In this case, manual therapy techniques, including spinal manipulation and soft tissue therapy, complemented the exercise program. These interventions addressed joint mobility and soft tissue restrictions, aiming to enhance the athlete’s ability to perform the prescribed exercises. Similarly, the gradual progression of exercises, from static core stability in developmental positions to dynamic, sport-specific movements, aimed to establish a safe, sequential return to function without fear of additional overloading or injury.
Patient education was likely a key component in this case’s successful outcome. She was thoroughly educated on the injury mechanism, the avoidance of provocative movements, and the importance of proper core stabilization during therapeutic exercises in the office and at home. As reflected in her testimonial, she demonstrated understanding and compliance with the principles and exercises taught, reporting that she incorporates them into her daily routine for ongoing injury prevention. This suggests that comprehensive education can enhance treatment compliance, improve outcomes, and provide tools for long-term self-management.

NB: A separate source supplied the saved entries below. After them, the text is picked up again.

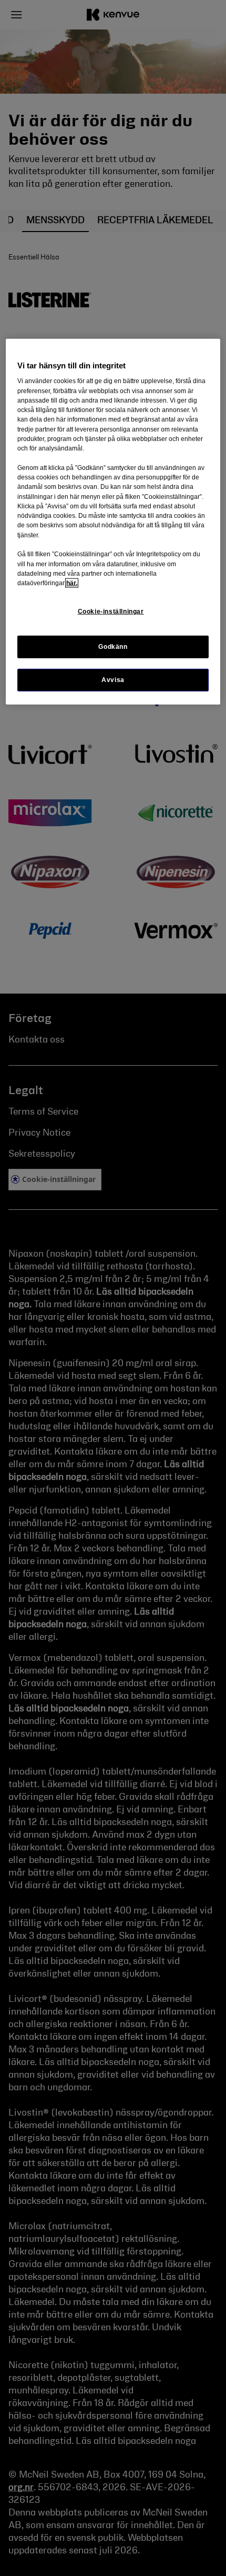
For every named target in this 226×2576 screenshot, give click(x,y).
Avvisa (113, 679)
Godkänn (112, 646)
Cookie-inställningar (111, 611)
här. (71, 583)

The athlete’s successful return to play was achieved in an 8-week timeframe. Overley et al.11 reviewed return-to-play rates in adolescent athletes suffering from spondylolysis and found an average time-of-return in non-operative cases of 5.9 months. This represents an almost 3-fold length of time increase over this individual case. It is important to note that average times are not directly relatable to individual cases; however, it suggests there could be merit in further examination of the exercises and principles utilized in this report.

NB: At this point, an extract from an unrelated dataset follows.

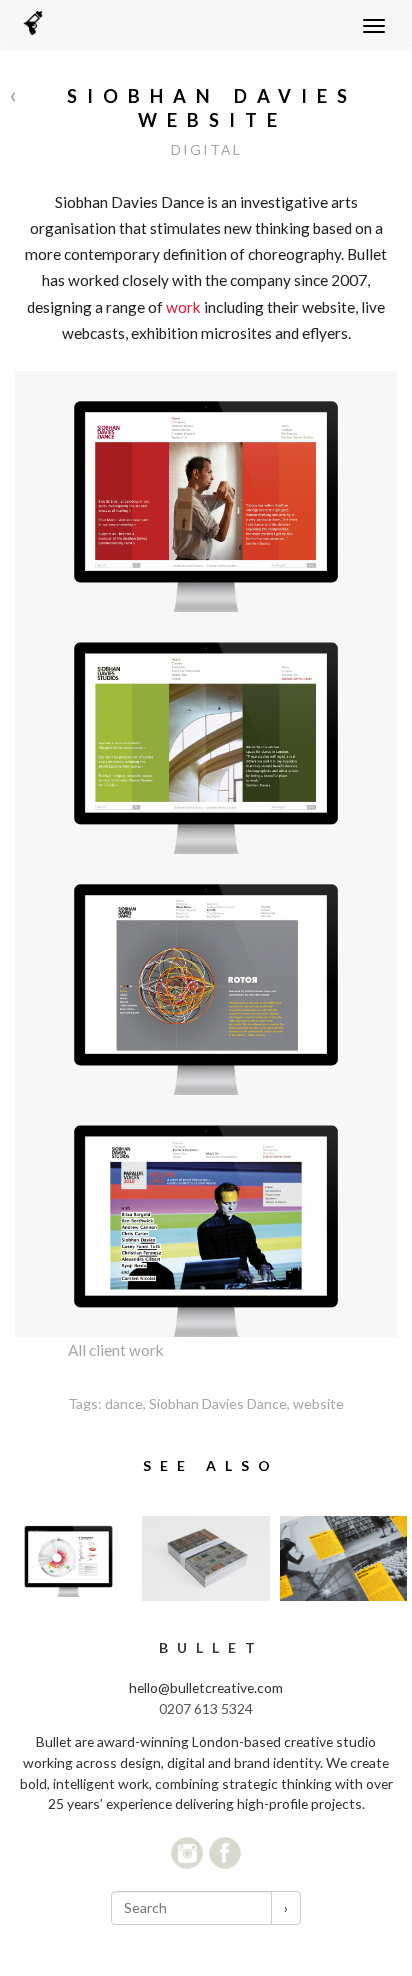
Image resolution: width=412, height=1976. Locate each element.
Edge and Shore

While this case report is a promising description of care, several limitations must be acknowledged. As a single case, these results cannot be generalized to all adolescent athletes with lumbar spondylolysis. Similarly, the natural course of healing may have contributed to the observed improvements, making it difficult to determine the exact impact of the treatment approach. Additionally, while the short-term outcome was positive, long-term follow-up is necessary to assess the durability of the results and the potential for injury recurrence. It is also unclear from this case if the order of delivery and singular or combined therapeutic interventions may have interacted with this patient’s recovery. Further targeted work is needed to parse these influences into specific effects.
Conclusion
This case underscores the potential value of incorporating DNS principles into the management of lumbar spondylolysis in adolescent athletes. This approach, combined with manual therapy, patient education, and a progressive return to sport-specific activities, may facilitate recovery and return to play. However, further research is needed to more definitively establish the effectiveness of this approach compared to other conservative management strategies. Future studies could explore the specific components of this treatment approach (DNS exercises, manual therapy, education, progression of activities) to determine their relative contributions to the outcome. Additionally, investigating the long-term effects of this approach on recurrence rates and spinal health in young athletes would be valuable.
Funding
No funding was provided for this research.
Conflicts of Interest
The authors declare that they do not have any conflicts of interest in this research.
Acknowledgements
The authors thank Winchester Spine and Sport, Parker University, and the associated doctors, students, and staff who assisted with the development of this case report.